Das Haus ist sehr schmal in der Front, läuft aber weit nach hinten, die Länge begleitet ein Garten. Erst einmal Kaffee und Palaver. Auch eine Reval ohne Filter. Schon mehr fies als schick, aber so für zwischen die Finger ok. Über dem Sturz der Türe steht in gesperrten Lettern N u r  a u f  d e n  Z u f a l l  i s t  V e r l a ß.  

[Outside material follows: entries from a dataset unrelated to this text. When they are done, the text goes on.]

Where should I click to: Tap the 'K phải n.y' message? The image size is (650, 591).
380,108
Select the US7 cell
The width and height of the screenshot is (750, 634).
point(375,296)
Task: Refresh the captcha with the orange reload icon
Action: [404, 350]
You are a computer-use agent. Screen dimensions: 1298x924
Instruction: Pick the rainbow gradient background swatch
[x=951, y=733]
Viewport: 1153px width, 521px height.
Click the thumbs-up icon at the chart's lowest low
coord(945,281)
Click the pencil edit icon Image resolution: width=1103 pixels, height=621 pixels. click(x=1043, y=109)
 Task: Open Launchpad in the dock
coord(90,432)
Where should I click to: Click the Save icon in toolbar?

An der Wand rechts, daran schliessend und mir gegenüber, eine Reihe von Blättern. Direkt im Blickfeld sehr lange die Zeichnung einer Frau, mit schwarzen Augen auf hellem Papier. Dann ihr Nachbild auf dem Boden als weiße Flecken, die Stuhllehnen unscharf weil ich den Blick kaum verrücke, ich bemühe mich jedenfalls darum. Man lebe viel zu kurz um die nötigen Schlüsse ziehen zu können. Doof, oder? Nö, geht. Ob ich die Narbe am Kinn von einem Unfall habe, vielleicht mit einem Fahrrad? Es gab keinen Unfall- nein. Achso. Und die Narbe ist auch nur das Streiflicht. Sie bleibt bis der Winkel sich tiefer zieht und rot wird. Man, sitz ich ruhig. Gleich kommt die blaue Stunde, ne? Genau. Bisschen noch. Wir warten etwas, die Länge begleitet der Garten. Als sie kommt bin ich narbenfrei, sie klar und veilchenblau. Weil ich die Fledermäuse auch sehen will, komm ich näher ans Fenster. Eine sehe ich, und auch den Nachbarn: der ehemalige Honorar-Konsul von Sansibar. Auf dem Weg von der Fledermaus zu dem weißhaarigen Herrn, flimmert das Bild wie von Hitze. Nicht weil ich fieber, oder die Luft, sondern weil die Fensterscheiben sehr alt sind.